Begin with clean and dry skin. Use the pads of your fingers to gently stimulate the tissues. Start with the neck, move up to the jawline and chin, then to the mouth, nose, and eyes. Finish at the glabella (the region between the eyebrows) and the forehead. Keep your movements upwards and out from the middle of the face to the lymph nodes in front of the ears and on the neck.
Lymphatic massage should be avoided if you have a history of circulatory problems, congestive heart failure, blood clots, or an active infection. Active acne lesions should also never be massaged given the risk of spreading bacteria on your face.
tools for lymphatic drainage
There are more than a few ways and tools available for lymphatic massage and drainage. Here are a few of the most popular:
- Manual massage: lymphatic massage can easily be performed with your hands alone. Make sure to use gentle pressure only.
- Dry brushing: dry brushing with a firm but soft brush can be used to stimulate lymphatic drainage. Remember to stroke towards the heart.
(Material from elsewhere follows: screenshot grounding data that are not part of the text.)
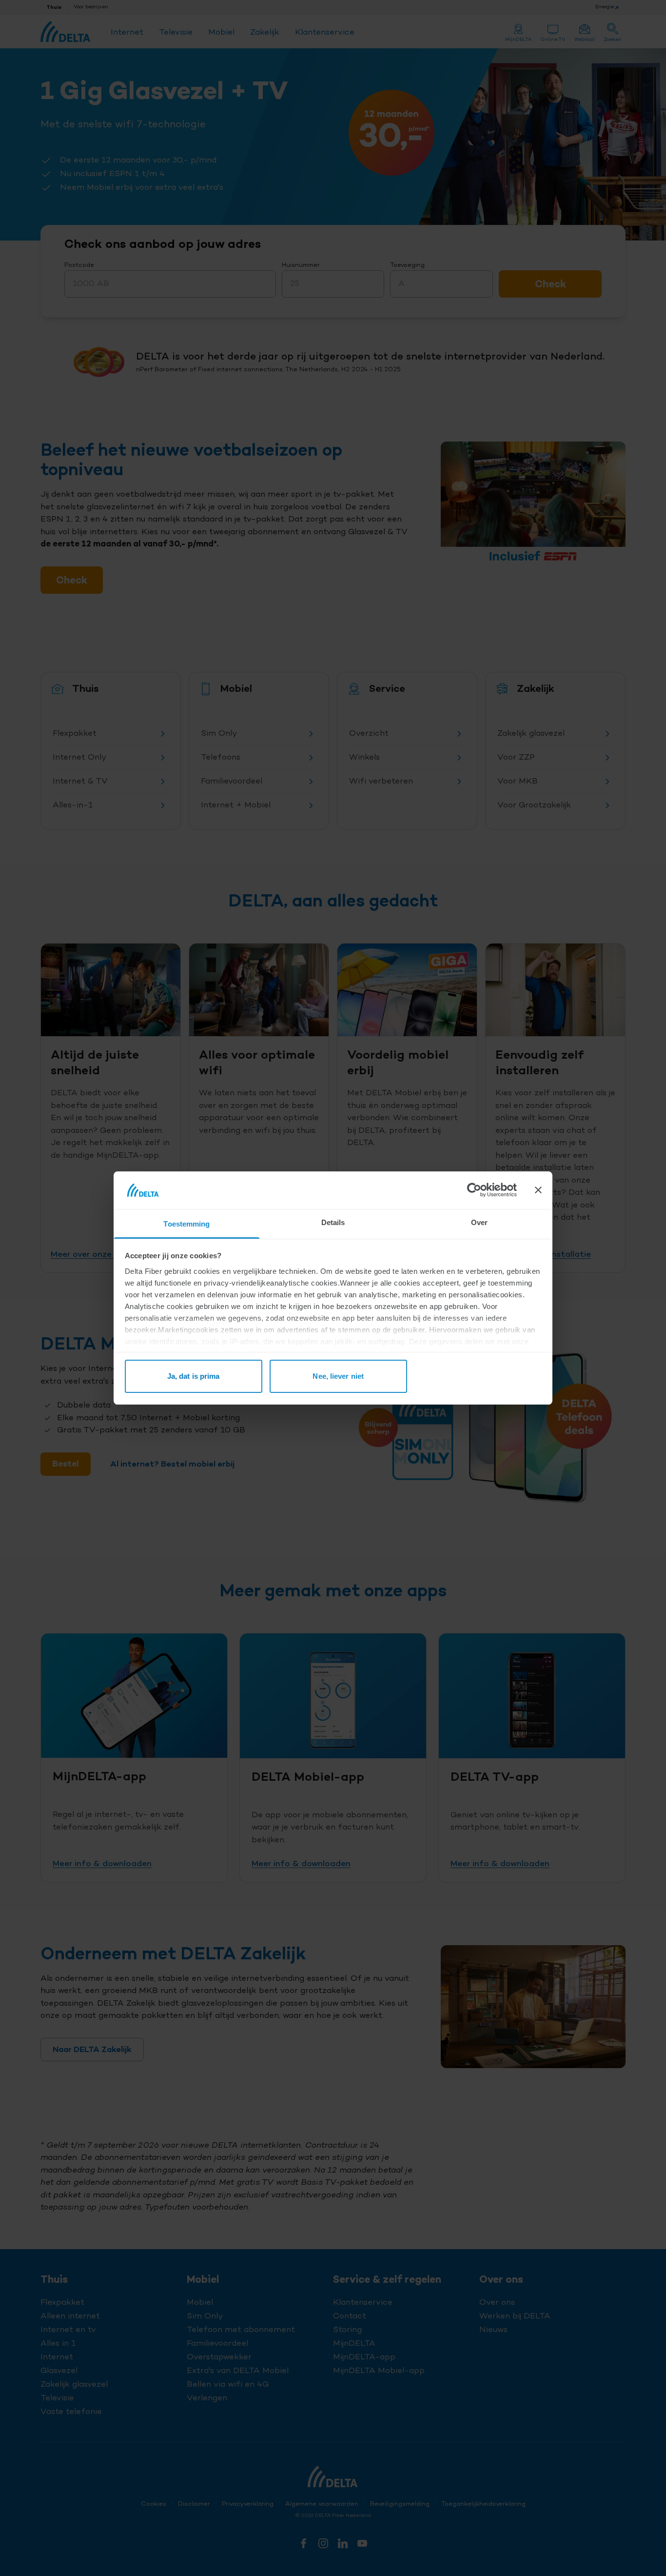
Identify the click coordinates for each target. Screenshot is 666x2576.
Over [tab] (479, 1222)
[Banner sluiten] (538, 1190)
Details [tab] (333, 1222)
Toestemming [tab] (186, 1224)
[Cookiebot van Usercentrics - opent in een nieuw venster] (474, 1190)
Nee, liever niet (338, 1376)
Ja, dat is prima (193, 1376)
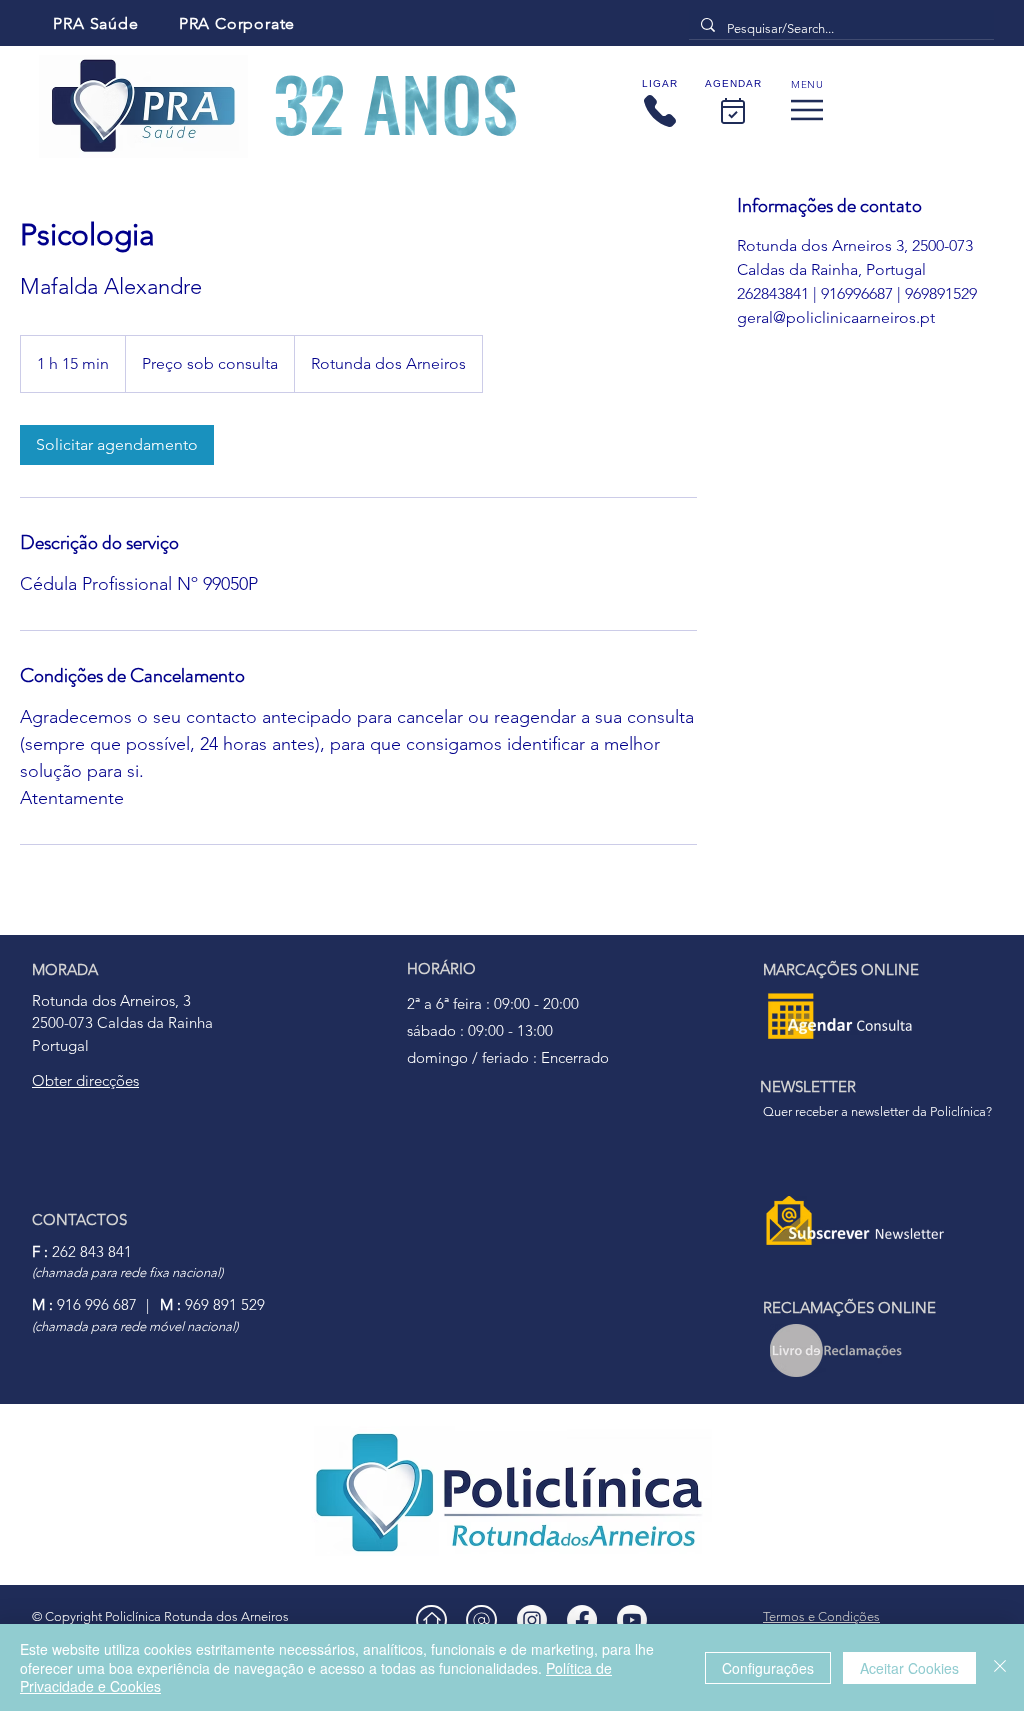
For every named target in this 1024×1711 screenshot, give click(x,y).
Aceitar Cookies (909, 1668)
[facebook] (582, 1620)
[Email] (481, 1620)
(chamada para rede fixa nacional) (127, 1272)
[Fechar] (1000, 1667)
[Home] (431, 1620)
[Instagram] (532, 1620)
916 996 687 (84, 1304)
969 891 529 (212, 1304)
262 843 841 (82, 1251)
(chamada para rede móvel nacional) (135, 1326)
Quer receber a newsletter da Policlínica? (877, 1111)
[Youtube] (632, 1620)
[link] (117, 445)
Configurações (768, 1668)
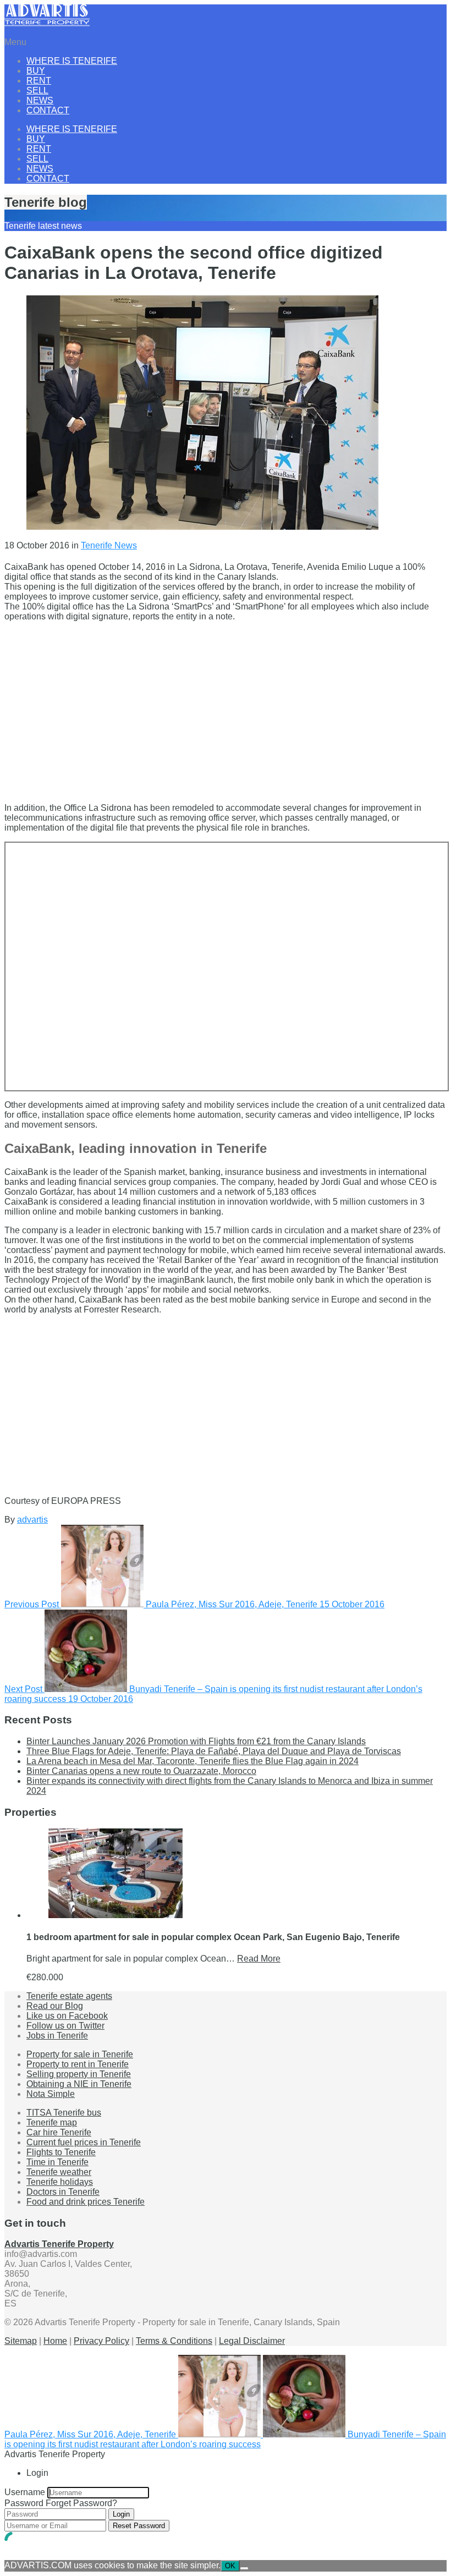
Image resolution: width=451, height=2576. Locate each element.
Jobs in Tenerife (57, 2035)
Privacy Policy (101, 2341)
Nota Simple (50, 2094)
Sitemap (20, 2341)
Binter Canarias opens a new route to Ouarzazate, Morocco (141, 1771)
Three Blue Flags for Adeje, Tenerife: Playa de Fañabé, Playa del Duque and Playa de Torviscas (213, 1751)
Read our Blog (54, 2006)
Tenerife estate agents (69, 1996)
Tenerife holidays (59, 2182)
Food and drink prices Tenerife (85, 2201)
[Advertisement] (225, 707)
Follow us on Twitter (65, 2025)
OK (230, 2566)
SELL (37, 90)
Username (24, 2492)
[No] (244, 2568)
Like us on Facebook (67, 2015)
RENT (38, 80)
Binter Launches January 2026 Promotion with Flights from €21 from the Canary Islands (196, 1741)
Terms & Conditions (174, 2341)
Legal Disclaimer (252, 2341)
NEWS (39, 100)
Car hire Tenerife (58, 2132)
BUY (35, 70)
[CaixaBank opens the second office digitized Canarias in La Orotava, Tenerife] (202, 526)
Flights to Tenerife (61, 2152)
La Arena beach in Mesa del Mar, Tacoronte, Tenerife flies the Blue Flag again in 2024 (192, 1761)
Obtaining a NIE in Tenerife (78, 2084)
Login (121, 2514)
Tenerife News (109, 545)
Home (55, 2341)
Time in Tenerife (57, 2162)
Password (23, 2503)
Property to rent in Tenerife (77, 2064)
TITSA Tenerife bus (63, 2112)
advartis (32, 1519)
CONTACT (47, 110)
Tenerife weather (58, 2172)
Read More (258, 1958)
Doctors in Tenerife (63, 2191)
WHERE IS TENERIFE (71, 60)
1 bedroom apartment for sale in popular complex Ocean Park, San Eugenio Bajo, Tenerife (213, 1937)
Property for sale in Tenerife (79, 2054)
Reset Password (139, 2526)
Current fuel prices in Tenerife (83, 2142)
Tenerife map (51, 2122)
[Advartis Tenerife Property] (47, 23)
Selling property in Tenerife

- Gua sha: while facial gua sha has been promoted as a lymphatic drainage technique and does in fact assist with lymphatic circulation, it is primarily meant to unblock obstructed blood and qi (energy). Regular practitioners report reduced facial swelling, improved skin texture, decreased acne, and more defined facial features.
- Jade rollers: these are gorgeous and feel wonderful on the skin, but make sure you’re using your roller correctly by moving the fluid in the correct direction. Moving the roller back and forth over your skin probably won’t have much benefit.
post-surgical lymphatic drainage
Lymphatic drainage is now a standard part of our post-surgical care regimens for patients undergoing breast reduction, liposuction, and abdominoplasty surgeries. Breast reduction patients typically receive two treatments beginning the day after surgery to help reduce swelling. Liposuction and abdominoplasty patients receive up to six treatments, with the first treatment ideally beginning one week prior to surgery to stimulate the lymphatic system. We’ve found faster resolution of post-operative swelling and superficial irregularities with regular use of lymphatic drainage in our practice. For patients undergoing facelift surgery, lymphatic drainage can also be very helpful in speeding the resolution of swelling and bruising.
- Wittlinger H, Wittlinger D, Wittlinger A, Wittlinger M. Vodder’s Manual Lymphatic Drainage. Stuttgart: Thieme; 2019.